Integrated Asset Services (IAS), an REO services company, publishes a house price index, the IAS360™, that trends the median price for detached single family house in 360 U.S. counties as well as nationally/regionally. It claims proprietary “next generation” technology, and takes pains to differentiate its methodology from the repeat-sales indices, but doesn’t explain it in great detail (it being, you know, proprietary). Likewise it doesn’t discuss how it selects the 360 counties; presumably population and importance to the REO industry come into play. Its key attribute is speed: it reports monthly with only a 1-month lag.

Tuesday, March 16, 2010

The CPI and U.S. Housing Prices

In the early years of the 21st century, as home prices started taking off, I went to the font of real estate knowledge, i.e., http://www.realtor.org/, to seek enlightenment. What I read, or what I remember reading, is that based on historical behavior home prices over time should not increase much faster than the rate of inflation, or else, and brace yourself here, eventually no one could afford to buy a house. This seemed a keep-it-simple-stupid (KISS) explanation of the way things ought to work.

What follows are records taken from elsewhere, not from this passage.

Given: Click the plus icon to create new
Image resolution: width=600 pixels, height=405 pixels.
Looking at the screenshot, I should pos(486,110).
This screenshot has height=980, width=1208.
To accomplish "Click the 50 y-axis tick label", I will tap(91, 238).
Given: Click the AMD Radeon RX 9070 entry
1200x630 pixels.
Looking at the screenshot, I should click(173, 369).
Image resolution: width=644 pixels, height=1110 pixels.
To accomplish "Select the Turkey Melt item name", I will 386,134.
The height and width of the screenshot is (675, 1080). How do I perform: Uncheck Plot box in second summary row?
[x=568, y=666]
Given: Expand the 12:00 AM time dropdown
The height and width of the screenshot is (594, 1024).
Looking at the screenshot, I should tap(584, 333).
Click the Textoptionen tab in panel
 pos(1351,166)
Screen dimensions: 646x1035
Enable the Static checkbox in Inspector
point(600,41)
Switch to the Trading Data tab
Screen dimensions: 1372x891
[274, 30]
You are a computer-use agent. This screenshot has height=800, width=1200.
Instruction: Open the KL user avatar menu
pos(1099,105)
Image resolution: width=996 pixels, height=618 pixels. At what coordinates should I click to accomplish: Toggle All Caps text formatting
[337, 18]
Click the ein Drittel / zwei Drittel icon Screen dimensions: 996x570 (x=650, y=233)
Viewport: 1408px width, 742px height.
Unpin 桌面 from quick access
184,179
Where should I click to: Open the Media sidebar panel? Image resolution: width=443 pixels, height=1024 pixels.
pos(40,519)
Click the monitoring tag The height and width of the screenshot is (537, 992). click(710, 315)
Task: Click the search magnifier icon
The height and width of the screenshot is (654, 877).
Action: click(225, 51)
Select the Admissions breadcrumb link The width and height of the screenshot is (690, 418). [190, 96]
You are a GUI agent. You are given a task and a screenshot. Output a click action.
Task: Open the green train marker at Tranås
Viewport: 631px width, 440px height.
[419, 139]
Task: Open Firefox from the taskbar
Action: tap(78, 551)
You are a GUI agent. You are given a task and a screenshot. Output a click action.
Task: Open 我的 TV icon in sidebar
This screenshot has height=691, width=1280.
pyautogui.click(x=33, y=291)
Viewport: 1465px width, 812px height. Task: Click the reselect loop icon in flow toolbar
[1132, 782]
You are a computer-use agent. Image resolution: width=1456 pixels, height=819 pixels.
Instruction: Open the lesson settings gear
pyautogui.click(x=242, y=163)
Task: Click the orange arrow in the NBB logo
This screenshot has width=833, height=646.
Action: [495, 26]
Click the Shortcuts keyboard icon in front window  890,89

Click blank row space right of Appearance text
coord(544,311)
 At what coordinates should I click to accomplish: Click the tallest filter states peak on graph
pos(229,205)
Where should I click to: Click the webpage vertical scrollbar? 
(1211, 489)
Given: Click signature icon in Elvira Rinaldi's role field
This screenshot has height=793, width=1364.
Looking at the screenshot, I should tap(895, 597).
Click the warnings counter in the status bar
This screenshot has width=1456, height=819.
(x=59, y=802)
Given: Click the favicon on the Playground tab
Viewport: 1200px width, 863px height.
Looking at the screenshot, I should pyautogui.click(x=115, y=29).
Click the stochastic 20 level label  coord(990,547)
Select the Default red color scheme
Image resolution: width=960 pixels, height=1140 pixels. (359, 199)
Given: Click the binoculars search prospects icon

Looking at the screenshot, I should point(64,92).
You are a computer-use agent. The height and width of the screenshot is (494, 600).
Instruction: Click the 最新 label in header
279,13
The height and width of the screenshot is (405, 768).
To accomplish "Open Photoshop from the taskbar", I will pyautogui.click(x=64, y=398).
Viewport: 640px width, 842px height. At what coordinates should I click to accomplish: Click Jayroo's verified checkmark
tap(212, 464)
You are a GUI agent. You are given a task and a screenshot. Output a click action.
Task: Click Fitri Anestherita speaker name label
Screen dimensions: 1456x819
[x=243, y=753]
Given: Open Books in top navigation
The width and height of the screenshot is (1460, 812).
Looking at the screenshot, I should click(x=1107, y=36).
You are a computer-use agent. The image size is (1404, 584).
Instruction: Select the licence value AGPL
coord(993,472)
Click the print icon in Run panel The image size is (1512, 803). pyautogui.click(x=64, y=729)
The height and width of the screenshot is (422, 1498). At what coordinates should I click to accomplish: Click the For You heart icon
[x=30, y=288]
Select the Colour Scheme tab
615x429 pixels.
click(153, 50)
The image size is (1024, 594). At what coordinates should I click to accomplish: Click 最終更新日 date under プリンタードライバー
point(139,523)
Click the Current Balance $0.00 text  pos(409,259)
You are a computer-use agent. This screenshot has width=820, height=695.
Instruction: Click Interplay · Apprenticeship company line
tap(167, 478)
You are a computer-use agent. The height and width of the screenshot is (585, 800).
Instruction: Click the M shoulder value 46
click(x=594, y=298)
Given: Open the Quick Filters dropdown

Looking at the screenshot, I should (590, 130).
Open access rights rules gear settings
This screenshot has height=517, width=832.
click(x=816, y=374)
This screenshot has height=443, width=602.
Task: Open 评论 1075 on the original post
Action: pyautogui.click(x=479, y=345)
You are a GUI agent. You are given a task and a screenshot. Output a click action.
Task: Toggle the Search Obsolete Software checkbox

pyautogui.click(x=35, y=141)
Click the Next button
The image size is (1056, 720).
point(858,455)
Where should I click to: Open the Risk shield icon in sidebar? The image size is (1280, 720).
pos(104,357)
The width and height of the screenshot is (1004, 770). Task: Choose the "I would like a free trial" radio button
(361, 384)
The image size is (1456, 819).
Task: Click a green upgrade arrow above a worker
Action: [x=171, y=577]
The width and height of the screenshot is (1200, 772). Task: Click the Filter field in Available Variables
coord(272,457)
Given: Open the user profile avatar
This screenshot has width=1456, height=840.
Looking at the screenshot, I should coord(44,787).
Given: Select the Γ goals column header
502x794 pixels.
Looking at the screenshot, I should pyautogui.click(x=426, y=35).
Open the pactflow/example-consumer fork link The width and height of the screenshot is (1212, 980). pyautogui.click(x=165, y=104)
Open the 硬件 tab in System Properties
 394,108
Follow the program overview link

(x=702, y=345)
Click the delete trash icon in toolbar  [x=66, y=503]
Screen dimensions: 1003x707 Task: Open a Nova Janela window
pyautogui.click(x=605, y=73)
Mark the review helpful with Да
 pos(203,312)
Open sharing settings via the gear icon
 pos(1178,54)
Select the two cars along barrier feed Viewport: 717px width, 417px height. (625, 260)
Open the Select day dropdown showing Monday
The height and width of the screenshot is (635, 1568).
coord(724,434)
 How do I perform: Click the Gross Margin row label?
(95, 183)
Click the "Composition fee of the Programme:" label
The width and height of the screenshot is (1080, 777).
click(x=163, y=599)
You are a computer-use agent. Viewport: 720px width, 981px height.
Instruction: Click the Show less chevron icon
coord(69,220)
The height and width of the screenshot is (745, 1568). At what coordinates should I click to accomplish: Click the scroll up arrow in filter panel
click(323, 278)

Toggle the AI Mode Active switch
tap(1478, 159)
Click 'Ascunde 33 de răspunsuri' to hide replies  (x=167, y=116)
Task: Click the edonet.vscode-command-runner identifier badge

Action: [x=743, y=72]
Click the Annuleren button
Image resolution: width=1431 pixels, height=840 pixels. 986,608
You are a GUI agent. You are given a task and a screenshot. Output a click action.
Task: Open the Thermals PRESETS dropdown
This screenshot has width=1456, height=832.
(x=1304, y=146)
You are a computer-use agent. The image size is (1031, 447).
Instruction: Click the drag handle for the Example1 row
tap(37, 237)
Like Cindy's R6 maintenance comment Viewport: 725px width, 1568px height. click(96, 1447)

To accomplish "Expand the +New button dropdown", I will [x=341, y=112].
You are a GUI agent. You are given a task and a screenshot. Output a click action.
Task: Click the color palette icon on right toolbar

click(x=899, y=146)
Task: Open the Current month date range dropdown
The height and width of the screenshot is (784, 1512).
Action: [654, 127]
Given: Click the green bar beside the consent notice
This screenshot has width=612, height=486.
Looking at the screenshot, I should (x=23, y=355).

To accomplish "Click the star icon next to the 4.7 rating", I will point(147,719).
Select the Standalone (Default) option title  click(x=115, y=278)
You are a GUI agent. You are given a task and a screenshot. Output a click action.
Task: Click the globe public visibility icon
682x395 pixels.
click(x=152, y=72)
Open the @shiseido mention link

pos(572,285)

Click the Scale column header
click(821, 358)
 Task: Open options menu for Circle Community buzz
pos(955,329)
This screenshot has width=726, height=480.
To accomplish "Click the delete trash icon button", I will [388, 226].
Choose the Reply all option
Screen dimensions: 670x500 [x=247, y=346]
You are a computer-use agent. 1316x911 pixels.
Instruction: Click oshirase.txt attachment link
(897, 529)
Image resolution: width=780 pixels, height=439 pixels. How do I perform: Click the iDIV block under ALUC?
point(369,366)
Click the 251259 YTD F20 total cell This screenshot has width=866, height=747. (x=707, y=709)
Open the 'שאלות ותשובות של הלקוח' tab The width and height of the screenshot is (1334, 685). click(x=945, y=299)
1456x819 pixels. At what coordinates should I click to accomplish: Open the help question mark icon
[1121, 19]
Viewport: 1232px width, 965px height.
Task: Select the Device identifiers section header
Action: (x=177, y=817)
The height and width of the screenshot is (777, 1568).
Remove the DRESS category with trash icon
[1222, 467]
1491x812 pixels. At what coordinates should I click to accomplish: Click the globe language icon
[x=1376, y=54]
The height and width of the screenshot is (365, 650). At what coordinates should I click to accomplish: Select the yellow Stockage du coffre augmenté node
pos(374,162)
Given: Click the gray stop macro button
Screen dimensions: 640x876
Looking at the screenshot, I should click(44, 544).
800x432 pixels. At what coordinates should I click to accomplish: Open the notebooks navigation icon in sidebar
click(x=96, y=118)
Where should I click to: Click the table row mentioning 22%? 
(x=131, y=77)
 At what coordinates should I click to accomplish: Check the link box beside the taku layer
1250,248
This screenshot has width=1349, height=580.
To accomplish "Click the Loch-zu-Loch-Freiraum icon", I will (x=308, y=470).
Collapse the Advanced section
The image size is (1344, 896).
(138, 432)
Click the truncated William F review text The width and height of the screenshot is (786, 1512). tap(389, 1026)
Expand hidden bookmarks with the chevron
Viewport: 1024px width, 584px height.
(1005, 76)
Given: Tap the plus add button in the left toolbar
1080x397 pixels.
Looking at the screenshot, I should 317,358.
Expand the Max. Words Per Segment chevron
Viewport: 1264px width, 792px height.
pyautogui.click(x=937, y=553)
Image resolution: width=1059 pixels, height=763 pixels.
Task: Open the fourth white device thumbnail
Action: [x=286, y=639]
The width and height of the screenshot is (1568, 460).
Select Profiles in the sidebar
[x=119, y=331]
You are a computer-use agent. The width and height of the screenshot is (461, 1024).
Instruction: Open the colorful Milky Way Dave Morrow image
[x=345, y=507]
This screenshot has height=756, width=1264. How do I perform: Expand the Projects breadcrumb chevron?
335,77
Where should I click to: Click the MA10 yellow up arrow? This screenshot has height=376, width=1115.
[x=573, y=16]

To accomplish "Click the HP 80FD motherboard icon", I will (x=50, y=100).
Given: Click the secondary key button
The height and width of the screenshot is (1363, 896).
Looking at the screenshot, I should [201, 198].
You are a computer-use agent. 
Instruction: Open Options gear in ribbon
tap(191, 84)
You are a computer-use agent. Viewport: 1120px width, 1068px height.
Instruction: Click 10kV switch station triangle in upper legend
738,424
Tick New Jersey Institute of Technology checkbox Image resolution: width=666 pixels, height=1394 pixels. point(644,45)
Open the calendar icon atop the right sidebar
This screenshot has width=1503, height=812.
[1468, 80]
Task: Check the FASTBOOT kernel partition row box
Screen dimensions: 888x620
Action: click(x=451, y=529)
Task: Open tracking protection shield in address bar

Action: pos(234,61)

Several years later home prices continued an upward trajectory. No longer were real estate gurus talking about home prices eventually falling back to earth—OK there was some talk about housing coming in for a “soft landing.” More typically anyone with a masters degree in economics and 5 minutes of air time was postulating reasons why the housing boom was likely to continue indefinitely: immigration was fueling demand, people were buying more 2nd homes, Wall Street had devised can’t fail investment products (can you spell collateralized mortgage obligations?) funneling money into mortgages, etc.

There was undoubtedly an element of truth to all this speculation, but it glossed over the cold hard fact that housing prices were increasing faster than people’s income and housing inflation was disproportionately high relative to all the other things measured by the Consumer Price Index (CPI). If you buy the KISS explanation above, something had to give; eventually it did, and we’re still working through the economic fallout.

With the luxury of hindsight I decided to see for myself how home prices behaved relative to the CPI before, during, and after the housing bubble years. Arbitrarily I started my comparison in 1990, using that year’s median U.S. house price as a basis and applying the annual CPI measure of inflation to obtain a CPI-predicted price from 1991 to present. The graph shows actual median house price (blue) and CPI-predicted median house price (red). From 1990 to 2000 actual home prices lagged behind the inflation rate. Starting around 2000 house prices caught up to the CPI and then surged ahead reaching a peak about 2007. Since then, as every real estate agent knows, house prices crashed. Today, for practical purposes, the median house price is back on the CPI-predicted line, suggesting much of the air is out of the housing bubble.

OK this may not be the most sophisticated analysis of the housing market; however, when we rely on pundits to interpret the world for us, a simple model sometimes serves as reality-check, sort of like the little boy who cried the emperor has no clothes.

Notes: As it turns out the CPI is easily found on the web. Surprisingly median U.S. house price are not as readily obtained, at least not if you want 20 years of data. Nevertheless I found several sites that listed historical median house prices. The data was presented as quarterly not annual median price, so I had to do a little massaging. I don’t believe anything I did compromised the validity of the data, at least not for the purposes employed here.